# Text block
Usage Analytics
Tokens & requests
Cost Tracking
Per-model breakdown
Spending Quotas
Monthly & daily limits
Rate Limits
Per-model throttling
Overview
The platform tracks all AI usage automatically, providing detailed analytics on tokens, requests, and costs. Set quotas to control spending and prevent unexpected bills.
Get Usage Statistics
Query your AI usage data:
import { platform } from '@/lib/platform'
// Get usage for the last 30 days
const usage = await platform.ai.getUsage({
days: 30,
})
console.log(usage)
// {
// totalRequests: 15420,
// totalTokens: 2345678,
// totalCost: 45.67,
// byModel: {
// 'anthropic/claude-3.5-sonnet': { requests: 1200, tokens: 890000, cost: 32.50 },
// 'anthropic/claude-3-haiku': { requests: 14000, tokens: 1400000, cost: 12.00 },
// 'openai/text-embedding-3-small': { requests: 220, tokens: 55678, cost: 1.17 },
// },
// byDay: [
// { date: '2024-01-15', requests: 520, tokens: 78000, cost: 1.52 },
// { date: '2024-01-16', requests: 480, tokens: 72000, cost: 1.44 },
// // ...

# Work request 1
From the usage analytics text, extract the passage starting at "Get Usage Statistics" and ending at "console.log(usage)".
# Work request 2
Condense the usage analytics paragraph that opens with "The platform tracks all AI usage automatically" into a short bulleted list that keeps its main facts.
The material after this text comes from a separate source.

# Dataset extract
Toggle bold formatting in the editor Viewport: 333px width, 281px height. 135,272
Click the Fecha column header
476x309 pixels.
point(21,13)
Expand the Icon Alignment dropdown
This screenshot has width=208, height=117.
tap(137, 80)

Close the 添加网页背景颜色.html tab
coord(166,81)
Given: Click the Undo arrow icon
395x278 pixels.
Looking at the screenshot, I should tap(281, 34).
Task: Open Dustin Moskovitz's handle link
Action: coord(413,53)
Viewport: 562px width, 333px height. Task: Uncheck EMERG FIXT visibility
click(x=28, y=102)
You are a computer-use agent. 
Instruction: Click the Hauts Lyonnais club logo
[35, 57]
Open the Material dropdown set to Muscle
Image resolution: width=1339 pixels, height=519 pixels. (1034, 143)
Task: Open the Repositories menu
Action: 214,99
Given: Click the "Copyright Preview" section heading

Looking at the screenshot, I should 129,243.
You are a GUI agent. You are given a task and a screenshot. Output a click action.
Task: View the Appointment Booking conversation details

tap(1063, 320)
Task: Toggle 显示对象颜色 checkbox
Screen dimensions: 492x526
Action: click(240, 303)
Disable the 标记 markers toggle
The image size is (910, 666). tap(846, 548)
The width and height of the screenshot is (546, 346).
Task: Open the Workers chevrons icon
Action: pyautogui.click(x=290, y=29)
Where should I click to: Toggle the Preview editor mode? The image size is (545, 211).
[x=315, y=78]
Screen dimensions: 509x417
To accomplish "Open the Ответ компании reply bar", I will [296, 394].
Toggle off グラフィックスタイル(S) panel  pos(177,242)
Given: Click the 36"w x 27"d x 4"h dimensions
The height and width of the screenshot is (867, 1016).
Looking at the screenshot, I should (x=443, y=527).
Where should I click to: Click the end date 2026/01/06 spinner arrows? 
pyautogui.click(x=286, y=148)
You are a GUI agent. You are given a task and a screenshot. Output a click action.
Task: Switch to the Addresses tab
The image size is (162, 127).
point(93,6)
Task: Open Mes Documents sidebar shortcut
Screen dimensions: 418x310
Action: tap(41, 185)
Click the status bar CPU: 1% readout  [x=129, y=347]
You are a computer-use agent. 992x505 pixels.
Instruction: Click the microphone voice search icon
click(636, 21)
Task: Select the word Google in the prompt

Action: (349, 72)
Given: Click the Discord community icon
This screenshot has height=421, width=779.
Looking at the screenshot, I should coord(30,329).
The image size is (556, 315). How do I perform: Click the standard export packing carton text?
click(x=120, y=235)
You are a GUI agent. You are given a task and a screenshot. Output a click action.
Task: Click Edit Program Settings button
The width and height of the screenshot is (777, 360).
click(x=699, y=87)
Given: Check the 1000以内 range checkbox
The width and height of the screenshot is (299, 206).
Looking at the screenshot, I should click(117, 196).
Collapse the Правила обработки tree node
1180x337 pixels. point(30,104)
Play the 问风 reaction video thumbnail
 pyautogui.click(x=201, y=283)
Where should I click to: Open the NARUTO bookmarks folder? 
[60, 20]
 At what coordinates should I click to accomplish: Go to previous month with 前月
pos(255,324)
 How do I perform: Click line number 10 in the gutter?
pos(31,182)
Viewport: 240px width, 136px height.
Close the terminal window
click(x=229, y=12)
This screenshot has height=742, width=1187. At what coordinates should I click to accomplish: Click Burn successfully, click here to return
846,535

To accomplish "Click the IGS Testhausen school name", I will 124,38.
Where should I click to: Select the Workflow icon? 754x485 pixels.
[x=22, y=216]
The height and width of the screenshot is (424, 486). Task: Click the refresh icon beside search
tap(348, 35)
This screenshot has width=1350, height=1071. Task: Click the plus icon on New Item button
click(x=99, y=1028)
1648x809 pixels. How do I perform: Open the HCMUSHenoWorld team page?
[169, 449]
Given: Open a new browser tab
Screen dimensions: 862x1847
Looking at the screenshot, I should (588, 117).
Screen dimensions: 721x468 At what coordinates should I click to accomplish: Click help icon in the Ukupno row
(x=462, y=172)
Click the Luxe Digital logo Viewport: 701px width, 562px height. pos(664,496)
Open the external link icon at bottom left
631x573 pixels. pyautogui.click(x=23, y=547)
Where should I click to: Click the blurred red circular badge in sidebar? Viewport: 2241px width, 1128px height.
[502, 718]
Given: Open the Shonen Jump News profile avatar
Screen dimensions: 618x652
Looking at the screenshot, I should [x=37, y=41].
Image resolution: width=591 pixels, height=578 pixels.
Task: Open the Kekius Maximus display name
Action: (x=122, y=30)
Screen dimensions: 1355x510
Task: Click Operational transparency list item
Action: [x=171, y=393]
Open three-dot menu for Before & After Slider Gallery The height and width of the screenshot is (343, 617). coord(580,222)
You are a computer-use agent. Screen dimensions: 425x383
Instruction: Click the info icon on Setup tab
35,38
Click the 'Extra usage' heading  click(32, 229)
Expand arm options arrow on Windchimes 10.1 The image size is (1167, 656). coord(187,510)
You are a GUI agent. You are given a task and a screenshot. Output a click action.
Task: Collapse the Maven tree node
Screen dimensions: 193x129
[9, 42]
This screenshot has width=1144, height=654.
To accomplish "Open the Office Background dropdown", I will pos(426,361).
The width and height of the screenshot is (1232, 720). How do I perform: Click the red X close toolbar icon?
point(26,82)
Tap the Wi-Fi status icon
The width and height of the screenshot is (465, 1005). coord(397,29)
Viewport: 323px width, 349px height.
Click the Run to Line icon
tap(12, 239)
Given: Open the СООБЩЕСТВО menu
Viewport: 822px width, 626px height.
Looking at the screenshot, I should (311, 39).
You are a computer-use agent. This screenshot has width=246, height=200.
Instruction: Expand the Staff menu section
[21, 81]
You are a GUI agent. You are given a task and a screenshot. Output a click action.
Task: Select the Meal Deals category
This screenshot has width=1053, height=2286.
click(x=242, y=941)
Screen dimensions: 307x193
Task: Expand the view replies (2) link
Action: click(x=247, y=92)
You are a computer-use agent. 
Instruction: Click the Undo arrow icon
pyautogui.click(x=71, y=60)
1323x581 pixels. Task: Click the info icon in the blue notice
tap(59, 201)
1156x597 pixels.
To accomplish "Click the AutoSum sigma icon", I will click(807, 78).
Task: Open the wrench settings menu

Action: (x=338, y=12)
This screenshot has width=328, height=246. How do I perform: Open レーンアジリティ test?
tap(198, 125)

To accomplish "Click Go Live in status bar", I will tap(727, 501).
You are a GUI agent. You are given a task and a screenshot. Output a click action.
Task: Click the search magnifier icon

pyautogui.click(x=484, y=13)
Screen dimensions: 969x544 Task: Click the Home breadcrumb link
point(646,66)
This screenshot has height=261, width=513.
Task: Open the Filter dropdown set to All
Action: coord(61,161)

# Answer area 1
Get Usage Statistics
Query your AI usage data:
import { platform } from '@/lib/platform'
// Get usage for the last 30 days
const usage = await platform.ai.getUsage({
days: 30,
})
console.log(usage)

# Answer area 2
- The platform tracks all AI usage automatically.
- It gives detailed analytics on tokens, requests, and costs.
- Quotas can be set to control spending and prevent unexpected bills.